“Don’t look to the left. There is a box with Peter Hawkshaw in it, and Polly, and two girls—one of them the greatest beauty I ever saw, though but a slip of a girl. If Peter or Polly sees us, Lord help us!”

I did not look around immediately, but the desire to have a glimpse of the adorable Lady Arabella made me steal a glance that way. She was very beautifully dressed, and though but little more than sixteen, such a vision of loveliness as fairly to rival reigning beauties of several seasons’ standing. I own that I saw little Daphne sitting by Lady Arabella, but I noted her scarcely at all.

Nor could Giles keep his eyes off Lady Arabella; and I noticed that even when the divine Sylvia, as he called her, was on the stage, he was not strictly attentive to her, but rather sought that fateful box where so much beauty was enthroned.

The divine Sylvia was a delightful actress, I must admit, and in spite of being forty if she was a day, and though raddled with paint, she had something winning in her air and face, and I could understand her tremendous popularity with the young bloods.

Neither Sir Peter nor Polly, as Giles called her, showed any signs whatever of having recognized us in the large crowd in the pit, and we began to congratulate ourselves heartily. There was a seat next to us held by a gentleman’s servant, and presently he gave way to a remarkably handsome young man of six or seven and twenty.

A few words passed between master and man, and then we knew that the handsome gentleman was Captain Philip Overton, of the Second Life Guards. Giles exchanged significant looks with me.

Captain Overton seated himself quietly, and, after a careless glance at the house, seemed to retire into his own thoughts, quite unmindful of the stage and what was going on upon it. I wondered why a man who seemed so little in harmony with his surroundings should take the trouble to come to the play.

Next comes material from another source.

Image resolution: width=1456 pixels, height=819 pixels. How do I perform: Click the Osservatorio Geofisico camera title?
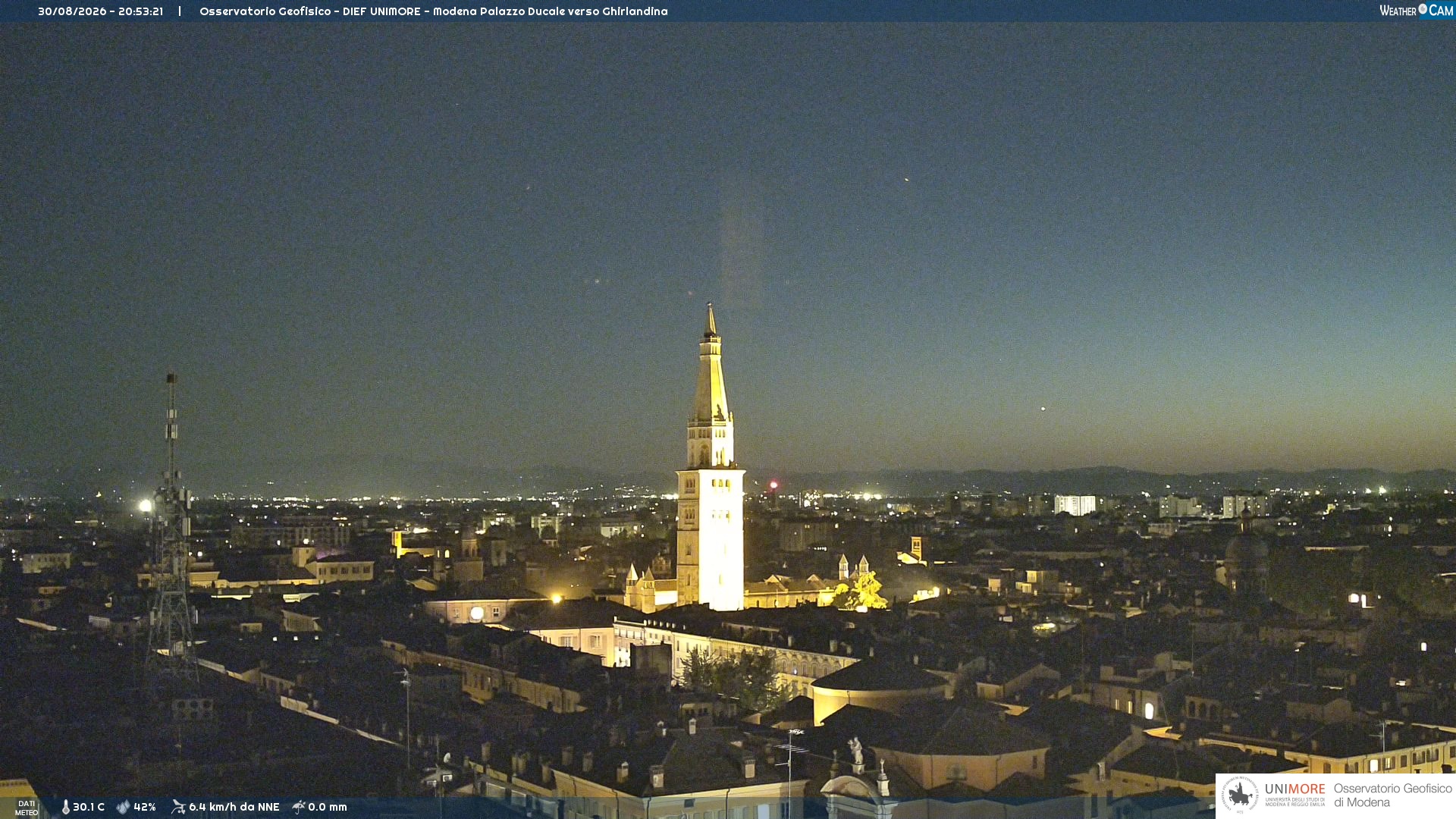434,11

But if Captain Overton were indifferent to all about him, one person, the young beauty in Lady Hawkshaw’s box, was far from indifferent to him. Lady Arabella saw his entrance, and from that moment she was occupied in trying to obtain his attention. When at last he recognized her and bowed slightly, she flamed all over with color, and gave him as good an invitation as any man might want to come to her box. But Overton made no sign of any intention to go to her, and, when she finally seemed to realize this, she became as indifferent to all about her as he was. Other persons came to the box and went during the play, but they got little heed from Lady Arabella. Little Daphne, although but a child, not yet in her teens, showed a lively interest in all that passed and behaved in a most young-ladyish way, much to my diversion. (I was all of two years older than she.)

As the play progressed, I saw that Giles was becoming more and more infatuated with the fledgling beauty, and he even whispered to me a suggestion that we present ourselves boldly at the door of the box. This I received with horror, fearing both Sir Peter and Lady Hawkshaw. Indeed, I had not been able to shake off this fear of my great-uncle and aunt for a moment.

One’s first night at the play is usually a magic dream, but mine was tempered with the dread of being caught on the spot, of being delayed in our return to Portsmouth, and the torment of seeing the adored of my heart quite absorbed in another man.